Au Sénégal, élection rime avec passion
Les Sénégalais se rendront aux urnes le 24 février pour élire leur nouveau président parmi cinq candidats en lice. Au Manitoba, 175 ressortissants sénégalais sont inscrits sur les listes électorales. Entretien avec Ibrahima Diallo, consul honoraire du Sénégal à Winnipeg.
À quoi ressemble le paysage politique au Sénégal?
Le Sénégal est un pays très démocratique dans le contexte africain et qui a l’habitude de l’alternance politique, du jeu électoral. On aime l’ambiance, la fièvre électorale. C’est aussi le seul pays dans sa région qui n’a pas connu de coup d’État, certainement parce qu’on a une culture bien ancrée des grands débats et de la démocratie qui nous vient de la colonisation française. Depuis 2016, le pays a changé sa Constitution pour limiter les mandats présidentiels à deux au maximum. C’est une innovation en Afrique. Maintenant, nos présidents sont élus pour un mandat de cinq ans renouvelable une seule fois.
Il y a sans doute eu aussi d’autres ajustements…
On a aussi changé les règles pour devenir candidat. Il faut maintenant obtenir 52 000 signatures valides pour se présenter. Ça permet d’avoir un nombre plus raisonnable de candidats. Avant, à chaque élection, on en avait une cinquantaine, même plus!
Pour ce qui est des tendances politiques, il n’y a pas vraiment de différences idéologiques marquées entre les candidats à cette élection. Des cinq candidats retenus, trois proviennent du même parti à l’origine, le Parti démocratique sénégalais (PDS) qui était au pouvoir de 2000 à 2012.
La religion est un facteur dans l’élection?
Non, la religion n’intervient pas directement. Cependant, il est impossible de gouverner sans tenir compte du monde religieux très présent au Sénégal. Le pays compte 94 % de musulmans, 5 % de chrétiens et 1 % de croyances traditionnelles. Ceci dit, pendant 20 ans nous avons été gouvernés par un Chrétien, Léopold Sédar Senghor (1960-1980), puis par deux musulmans dont les femmes étaient chrétiennes, Abdou Diouf (1981-2000) et Abdoulaye Wade (2000-2012). Les Sénégalais sont très ouverts au niveau de la religion.

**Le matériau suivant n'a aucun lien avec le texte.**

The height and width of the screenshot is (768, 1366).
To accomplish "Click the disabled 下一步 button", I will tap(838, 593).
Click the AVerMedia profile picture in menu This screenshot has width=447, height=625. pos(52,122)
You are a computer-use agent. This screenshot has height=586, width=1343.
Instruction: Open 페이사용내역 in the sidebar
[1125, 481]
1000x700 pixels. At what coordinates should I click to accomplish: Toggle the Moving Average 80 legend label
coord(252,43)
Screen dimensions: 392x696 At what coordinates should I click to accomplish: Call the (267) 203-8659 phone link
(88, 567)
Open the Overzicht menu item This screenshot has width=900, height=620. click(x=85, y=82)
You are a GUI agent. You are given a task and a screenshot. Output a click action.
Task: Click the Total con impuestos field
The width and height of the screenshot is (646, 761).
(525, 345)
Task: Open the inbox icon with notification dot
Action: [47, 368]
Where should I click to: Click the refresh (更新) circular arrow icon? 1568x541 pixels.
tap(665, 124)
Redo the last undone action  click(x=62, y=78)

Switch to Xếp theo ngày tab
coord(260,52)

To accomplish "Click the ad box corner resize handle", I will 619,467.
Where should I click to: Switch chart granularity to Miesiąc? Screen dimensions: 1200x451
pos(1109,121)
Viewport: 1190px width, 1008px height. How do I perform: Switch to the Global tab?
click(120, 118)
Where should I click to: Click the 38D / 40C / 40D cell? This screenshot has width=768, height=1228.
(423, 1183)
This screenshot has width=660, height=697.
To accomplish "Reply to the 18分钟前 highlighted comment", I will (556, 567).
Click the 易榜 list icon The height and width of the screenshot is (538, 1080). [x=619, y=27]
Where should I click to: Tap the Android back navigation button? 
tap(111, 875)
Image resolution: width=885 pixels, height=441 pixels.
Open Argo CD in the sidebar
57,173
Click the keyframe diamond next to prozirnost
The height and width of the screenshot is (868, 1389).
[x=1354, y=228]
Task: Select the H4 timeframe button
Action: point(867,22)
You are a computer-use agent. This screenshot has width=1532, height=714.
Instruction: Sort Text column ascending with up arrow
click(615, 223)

Quels sont les enjeux les plus importants?
La grande question, c’est le développement des infrastructures : routes, ponts, autoroutes… On parle aussi beaucoup de santé, d’éducation, d’accès aux denrées de première nécessité, de lutte contre la pauvreté. Le Sénégal n’a pas de ressources naturelles aussi développées que la Côte d’Ivoire, par exemple, mais on a beaucoup de potentiel en tourisme avec nos 750 kms de côtes du Nord au Sud, en agriculture avec notre phosphate, et en énergie avec nos barrages au Nord, nos panneaux solaires et bientôt nos éoliennes.
Ces enjeux sont-ils les mêmes pour la diaspora sénégalaise?
Ce qui importe le plus aux Sénégalais en dehors du Sénégal, c’est la gestion de l’État, la conduite de la politique, les questions de corruption. Elles ternissent l’image du Sénégal.
Les Sénégalais sont réputés politisés…
Les Sénégalais ici ne vivent que de ça! Pour la plupart, ils sont branchés 24 heures sur 24 sur le Sénégal. Ils s’achètent des décodeurs pour avoir les chaines de télévision sénégalaises cryptées. Ils sont aussi connectés grâce aux réseaux sociaux. Je constate chez eux un réel intérêt à rester branchés avec le Sénégal.
Ils sont donc véritablement engagés…
Ici comme au Sénégal, il y a un très gros engouement pour les élections. Ça remonte à 2000. On avait le même président pendant presque 20 ans, mais les gens se sont mobilisés et le pouvoir a changé. C’est là qu’ils ont compris la force des urnes. Depuis, au Sénégal, les gens se battent pour avoir leur carte d’électeur! C’est pareil ici. Certains ressortissants Sénégalais n’avaient jamais pris la peine de voter au Sénégal. Mais ici, ils votent. Les élections sont un sujet passionnant pour les Sénégalais. Ils se gavent de politique. Ils aiment en parler, confronter les idées amicalement. Ils n’ont pas peur de s’affronter puis de manger ensemble juste après! C’est très sain.